═══ Input records ═══
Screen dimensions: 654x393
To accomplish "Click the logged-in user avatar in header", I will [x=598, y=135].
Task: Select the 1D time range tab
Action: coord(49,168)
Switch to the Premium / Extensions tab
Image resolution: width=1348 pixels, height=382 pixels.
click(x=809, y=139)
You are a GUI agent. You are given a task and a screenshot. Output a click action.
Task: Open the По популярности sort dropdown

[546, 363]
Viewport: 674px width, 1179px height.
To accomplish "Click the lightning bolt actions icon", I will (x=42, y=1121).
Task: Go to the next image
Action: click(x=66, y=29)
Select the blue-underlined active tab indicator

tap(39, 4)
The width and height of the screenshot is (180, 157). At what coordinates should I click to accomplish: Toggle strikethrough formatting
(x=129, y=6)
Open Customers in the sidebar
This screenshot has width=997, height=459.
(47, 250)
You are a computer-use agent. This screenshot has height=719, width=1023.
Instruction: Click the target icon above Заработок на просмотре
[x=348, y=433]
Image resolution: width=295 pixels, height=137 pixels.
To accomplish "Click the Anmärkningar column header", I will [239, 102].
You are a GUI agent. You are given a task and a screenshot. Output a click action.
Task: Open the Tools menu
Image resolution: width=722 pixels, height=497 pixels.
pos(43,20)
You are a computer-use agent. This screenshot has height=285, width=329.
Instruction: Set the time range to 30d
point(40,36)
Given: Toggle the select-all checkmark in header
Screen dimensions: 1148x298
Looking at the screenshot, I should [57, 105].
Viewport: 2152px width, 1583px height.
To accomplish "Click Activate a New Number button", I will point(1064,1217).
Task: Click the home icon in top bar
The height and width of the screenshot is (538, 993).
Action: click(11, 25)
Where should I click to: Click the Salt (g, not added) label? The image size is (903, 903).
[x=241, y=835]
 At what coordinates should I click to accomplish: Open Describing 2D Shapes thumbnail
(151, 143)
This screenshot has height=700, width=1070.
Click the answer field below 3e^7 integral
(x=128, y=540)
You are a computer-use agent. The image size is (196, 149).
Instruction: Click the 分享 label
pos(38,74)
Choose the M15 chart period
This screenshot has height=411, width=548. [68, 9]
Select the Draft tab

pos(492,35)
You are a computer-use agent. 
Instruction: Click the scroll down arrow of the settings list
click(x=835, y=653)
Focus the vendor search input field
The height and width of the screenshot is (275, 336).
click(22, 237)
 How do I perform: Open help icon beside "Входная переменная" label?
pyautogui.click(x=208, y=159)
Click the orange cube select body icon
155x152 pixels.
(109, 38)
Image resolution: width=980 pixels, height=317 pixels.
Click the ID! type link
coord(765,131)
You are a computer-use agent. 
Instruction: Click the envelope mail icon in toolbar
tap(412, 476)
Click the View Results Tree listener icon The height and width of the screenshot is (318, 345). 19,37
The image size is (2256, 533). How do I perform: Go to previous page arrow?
═══
**Goal of the exercise:**
Transcribe each entry above exactly as it reads.

**Response to the task:**
Screen dimensions: 654x393
To accomplish "Click the logged-in user avatar in header", I will [x=598, y=135].
Task: Select the 1D time range tab
Action: coord(49,168)
Switch to the Premium / Extensions tab
Image resolution: width=1348 pixels, height=382 pixels.
click(x=809, y=139)
You are a GUI agent. You are given a task and a screenshot. Output a click action.
Task: Open the По популярности sort dropdown

[546, 363]
Viewport: 674px width, 1179px height.
To accomplish "Click the lightning bolt actions icon", I will (x=42, y=1121).
Task: Go to the next image
Action: click(x=66, y=29)
Select the blue-underlined active tab indicator

tap(39, 4)
The width and height of the screenshot is (180, 157). At what coordinates should I click to accomplish: Toggle strikethrough formatting
(x=129, y=6)
Open Customers in the sidebar
This screenshot has width=997, height=459.
(47, 250)
You are a computer-use agent. This screenshot has height=719, width=1023.
Instruction: Click the target icon above Заработок на просмотре
[x=348, y=433]
Image resolution: width=295 pixels, height=137 pixels.
To accomplish "Click the Anmärkningar column header", I will [239, 102].
You are a GUI agent. You are given a task and a screenshot. Output a click action.
Task: Open the Tools menu
Image resolution: width=722 pixels, height=497 pixels.
pos(43,20)
You are a computer-use agent. This screenshot has height=285, width=329.
Instruction: Set the time range to 30d
point(40,36)
Given: Toggle the select-all checkmark in header
Screen dimensions: 1148x298
Looking at the screenshot, I should [57, 105].
Viewport: 2152px width, 1583px height.
To accomplish "Click Activate a New Number button", I will point(1064,1217).
Task: Click the home icon in top bar
The height and width of the screenshot is (538, 993).
Action: click(11, 25)
Where should I click to: Click the Salt (g, not added) label? The image size is (903, 903).
[x=241, y=835]
 At what coordinates should I click to accomplish: Open Describing 2D Shapes thumbnail
(151, 143)
This screenshot has height=700, width=1070.
Click the answer field below 3e^7 integral
(x=128, y=540)
You are a computer-use agent. The image size is (196, 149).
Instruction: Click the 分享 label
pos(38,74)
Choose the M15 chart period
This screenshot has height=411, width=548. [68, 9]
Select the Draft tab

pos(492,35)
You are a computer-use agent. 
Instruction: Click the scroll down arrow of the settings list
click(x=835, y=653)
Focus the vendor search input field
The height and width of the screenshot is (275, 336).
click(22, 237)
 How do I perform: Open help icon beside "Входная переменная" label?
pyautogui.click(x=208, y=159)
Click the orange cube select body icon
155x152 pixels.
(109, 38)
Image resolution: width=980 pixels, height=317 pixels.
Click the ID! type link
coord(765,131)
You are a computer-use agent. 
Instruction: Click the envelope mail icon in toolbar
tap(412, 476)
Click the View Results Tree listener icon The height and width of the screenshot is (318, 345). 19,37
The image size is (2256, 533). How do I perform: Go to previous page arrow?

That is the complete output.